Collect every line in the entries below that contains the word "icon", and copy each one out. Case counts.

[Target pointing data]
::::
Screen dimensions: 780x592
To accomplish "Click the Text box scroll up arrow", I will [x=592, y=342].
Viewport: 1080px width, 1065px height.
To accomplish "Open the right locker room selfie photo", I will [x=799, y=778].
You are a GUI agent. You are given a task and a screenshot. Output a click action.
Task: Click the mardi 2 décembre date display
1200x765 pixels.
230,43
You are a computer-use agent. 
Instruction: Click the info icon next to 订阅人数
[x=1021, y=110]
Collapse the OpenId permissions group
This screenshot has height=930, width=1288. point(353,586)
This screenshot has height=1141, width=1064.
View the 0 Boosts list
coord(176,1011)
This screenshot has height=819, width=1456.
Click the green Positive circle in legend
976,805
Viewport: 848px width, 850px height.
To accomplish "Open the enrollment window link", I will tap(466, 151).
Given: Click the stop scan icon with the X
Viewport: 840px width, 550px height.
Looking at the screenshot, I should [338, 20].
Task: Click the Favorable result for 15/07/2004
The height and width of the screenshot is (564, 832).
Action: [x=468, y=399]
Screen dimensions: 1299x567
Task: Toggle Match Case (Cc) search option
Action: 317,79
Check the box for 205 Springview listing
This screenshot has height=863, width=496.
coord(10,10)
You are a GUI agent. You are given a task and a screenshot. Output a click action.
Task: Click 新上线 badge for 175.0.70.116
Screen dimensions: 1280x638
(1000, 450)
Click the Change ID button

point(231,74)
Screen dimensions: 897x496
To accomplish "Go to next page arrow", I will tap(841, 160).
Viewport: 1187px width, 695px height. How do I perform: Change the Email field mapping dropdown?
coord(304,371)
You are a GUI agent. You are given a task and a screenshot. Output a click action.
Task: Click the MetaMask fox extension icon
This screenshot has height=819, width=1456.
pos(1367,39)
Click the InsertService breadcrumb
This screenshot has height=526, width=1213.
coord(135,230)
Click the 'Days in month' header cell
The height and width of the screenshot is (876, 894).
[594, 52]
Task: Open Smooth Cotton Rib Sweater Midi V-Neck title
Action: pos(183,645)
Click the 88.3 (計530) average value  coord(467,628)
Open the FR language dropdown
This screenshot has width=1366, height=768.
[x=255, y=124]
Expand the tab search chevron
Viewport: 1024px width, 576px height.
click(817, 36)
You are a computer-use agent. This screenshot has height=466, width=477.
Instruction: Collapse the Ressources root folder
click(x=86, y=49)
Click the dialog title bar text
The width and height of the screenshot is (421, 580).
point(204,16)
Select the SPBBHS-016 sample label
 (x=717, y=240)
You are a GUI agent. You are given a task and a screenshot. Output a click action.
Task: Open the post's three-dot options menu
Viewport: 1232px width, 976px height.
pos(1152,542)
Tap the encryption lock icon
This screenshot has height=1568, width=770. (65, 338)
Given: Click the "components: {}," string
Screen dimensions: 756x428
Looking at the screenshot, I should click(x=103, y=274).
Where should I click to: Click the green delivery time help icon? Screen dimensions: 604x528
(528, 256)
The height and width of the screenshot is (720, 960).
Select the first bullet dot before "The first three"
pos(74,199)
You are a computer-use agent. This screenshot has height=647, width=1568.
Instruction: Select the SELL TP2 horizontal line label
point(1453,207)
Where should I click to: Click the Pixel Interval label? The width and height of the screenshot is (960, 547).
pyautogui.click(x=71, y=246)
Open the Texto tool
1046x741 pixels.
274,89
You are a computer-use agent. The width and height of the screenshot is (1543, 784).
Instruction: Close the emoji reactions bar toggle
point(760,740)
::::
EXPECTED OUTPUT:
Instruction: Click the info icon next to 订阅人数
Given: Click the stop scan icon with the X
Task: Click the MetaMask fox extension icon
Tap the encryption lock icon
Where should I click to: Click the green delivery time help icon? Screen dimensions: 604x528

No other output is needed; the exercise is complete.